Очень ее жалко!
Vater – глуп, эпилептик и немного попивает, но в общем существо доброе и безобидное. Лентяй непроходимый. Есть у него три взрослых сына от первого брака. Один из них женат и живет отдельно, а другие два живут с ними.
В колонии Шторцы (фамилия их) считаются людьми бедными.
Проходя по улице колонии, на каждой почти лавочке, поставленной в заборе перед палисадником, можно видеть одного или двух стариков, дедов или прадедов, мирно греющихся на солнце. Они ничего уж не работают и отдыхают на старости после трудовой жизни. Одеты они опрятно, всегда в черную пару, и часто тщательно выбриты.
Старые женщины сидят на улице реже, хотя есть две-три, которых я постоянно вижу.
Все работающие мужчины ходят в будни без пиджаков, с длинными холщовыми фартуками впереди, вроде тех, какие носят наши сапожники, только чисто вымытыми и помеченными двумя большими инициалами на груди. Метки эти вышиты красными крестиками, иногда очень замысловатым узором, иногда целым словом «Vater», но ни на одном я не видала фартука без метки или грязного. Теперь началась уже жара, поэтому мужчины нарядились в пестрые соломенные шляпы с большими полями, как негры на плантациях.
Немцы народ все очень вежливый: когда идешь по троттуару [так!], женщины сторонятся, давая дорогу, а мужчины совсем сходят с троттуара, хотя бы места было достаточно, чтобы разойтись не толкаясь. Но ругаться и пить научились.
18/VI. Для чего, собственно, я выдумала себе это одиночное заключение – я и сама не знаю!
Правда, большого выбора между местами для поселения у меня и не было, однако все же я могла устроиться иначе, хоть на той же Песочной, где меня так радушно звали Петрашкевичи. По крайней мере, я не была бы одна, как в пустыне оброненный караваном дукат…
Когда я кончаю заниматься, мне положительно не с кем словом перекинуться, и я сама собой обречена на молчание, т. к. с Mutter я уже переговорила обо всем, что меня интересовало в их быте, а остальные немцы чуждаются нас и говорят неохотно. Мы для них – пришлый элемент, и все их отношения к нам сводятся на эксплуатацию, больше ни для чего мы им не нужны; ко многому в нас они относятся отрицательно или – в лучшем случае – со скептической улыбкой.

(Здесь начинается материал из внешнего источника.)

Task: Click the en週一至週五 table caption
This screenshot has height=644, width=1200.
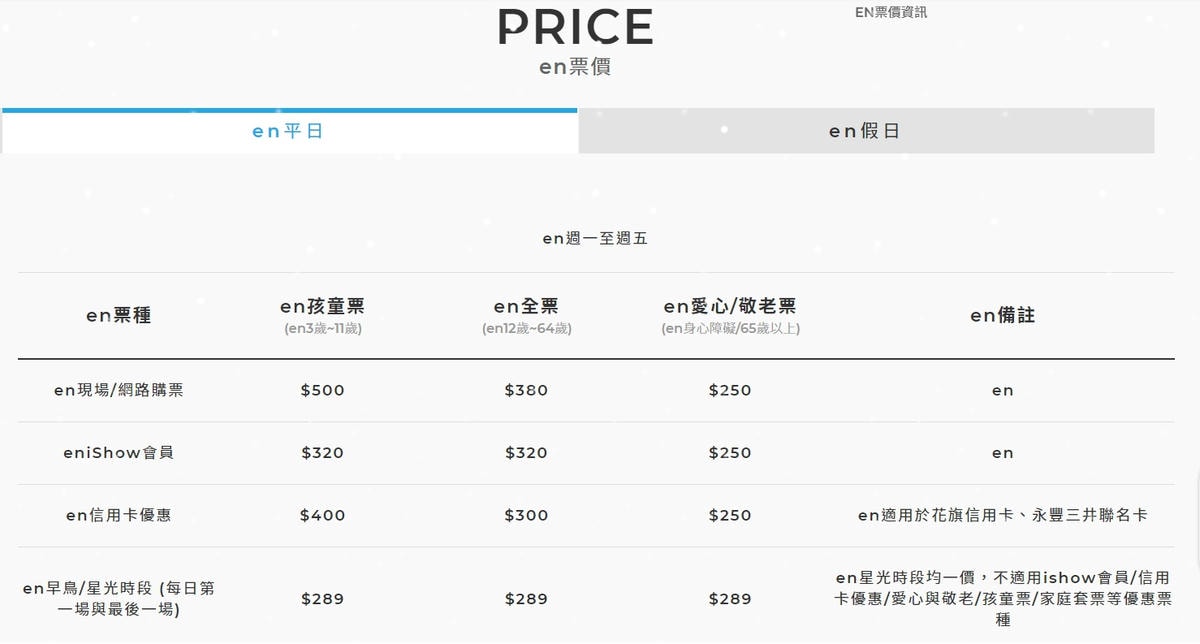Action: (595, 238)
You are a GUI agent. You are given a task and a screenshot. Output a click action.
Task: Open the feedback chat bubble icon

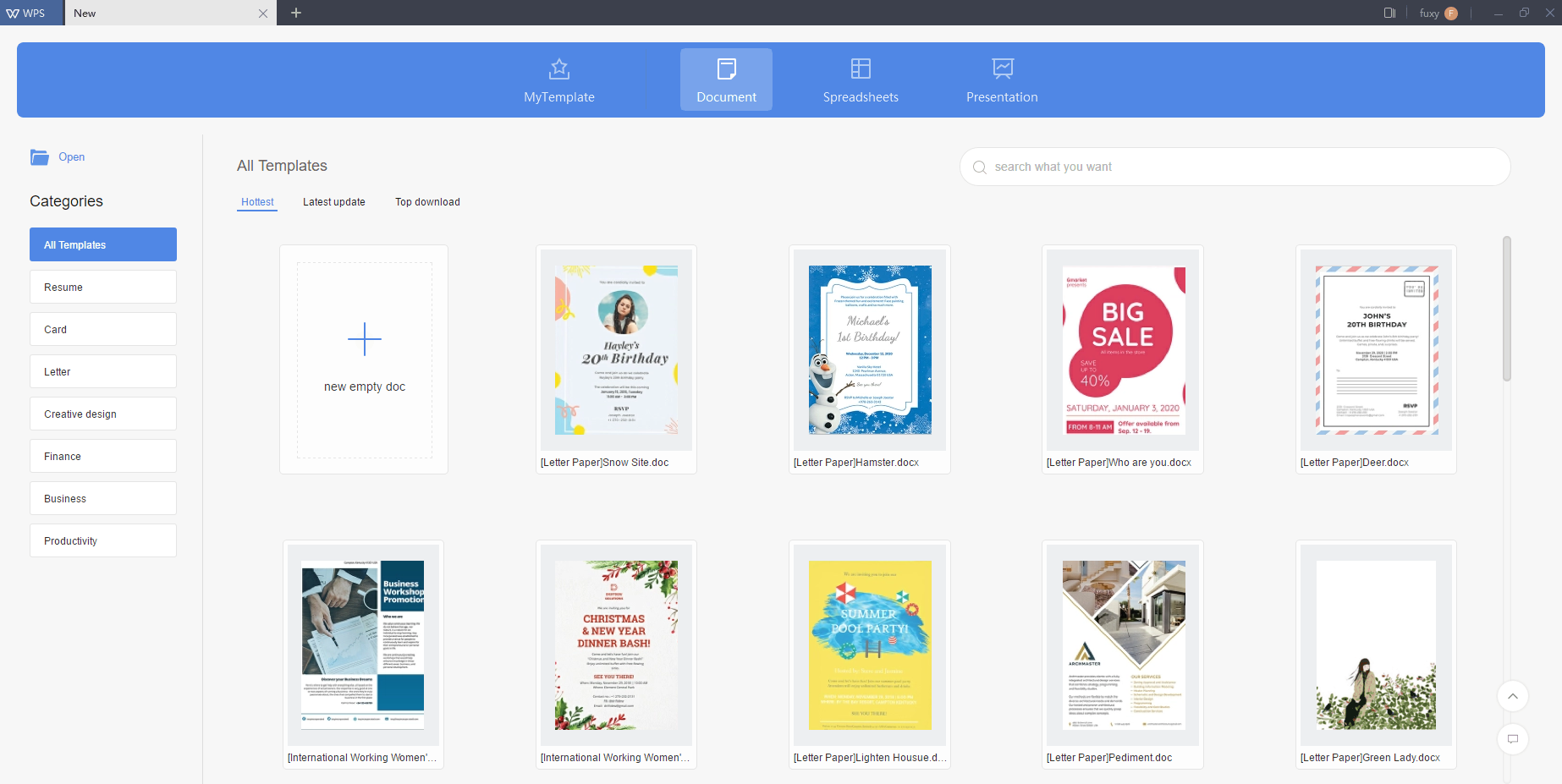click(1513, 739)
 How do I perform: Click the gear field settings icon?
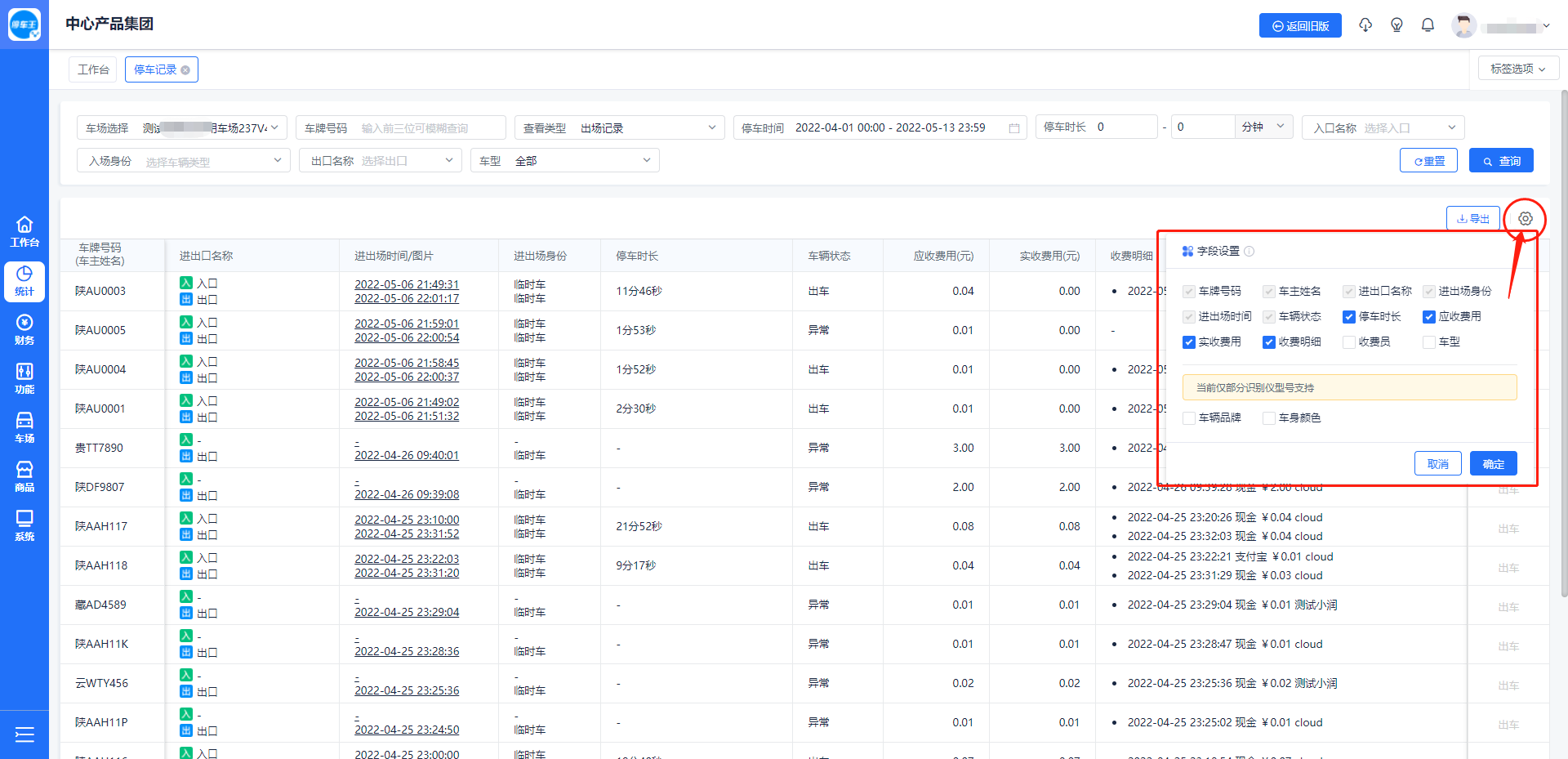[1525, 219]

Поговорила бы я охотно со стариками. Интересно мне выяснить, как они относятся к душе своей, к близкой смерти и жизни на том свете и т. п., но они держат себя так, что к ним не подойдешь.
Да, правду сказать, не всегда и хочется вести такие разговоры.
Среди дачников – ни одного интеллигентного лица.
Итак, я целые дни одна, до того одна со своими мыслями, со своей персоной, что опять уже опротивела сама себе до чертиков.
Для чего я выдумала это одиночество?.. – Писать хотела! – Но что писать, для чего писать, кому нужно это писание?! Да и, наконец, что-нибудь более или менее живое выходит у меня только тогда, когда за стеной я чувствую жизнь, в которую каждую минуту могу погрузиться сама, почерпнуть сил из ее неиссякающего фонтана.
Я не могу долго быть одна на одну с собой; я начинаю тогда хандрить и прихожу к taedium vitae благодаря постоянному созерцанию прелестей собственного ничтожества. Я теряю всякую способность работать, я теряю интерес ко всему и с каждым днем и часом все больше и больше отравляю себя ядом самоанализа, саморазрушения. То я думаю, что меня никто на свете не любит и я никому не нужна (да так оно, конечно, и есть, кроме мамы, которая в счет в данном случае не идет); то я думаю, что я совершенно бесполезный человек, то – что я полная бездарность и ничтожество, то… – и без конца «то», в результате чего – тоска, как змея, сосущая сердце. Я дохожу до того, что, не видя долго человеческого лица, теряю, наконец, всякое желание видеть кого бы то ни было, и если придет ко мне в это время кто-нибудь, даже тот, кому еще три дня назад я была бы несказанно рада, – я им тягочусь, мне не хочется говорить, его присутствие утомляет меня.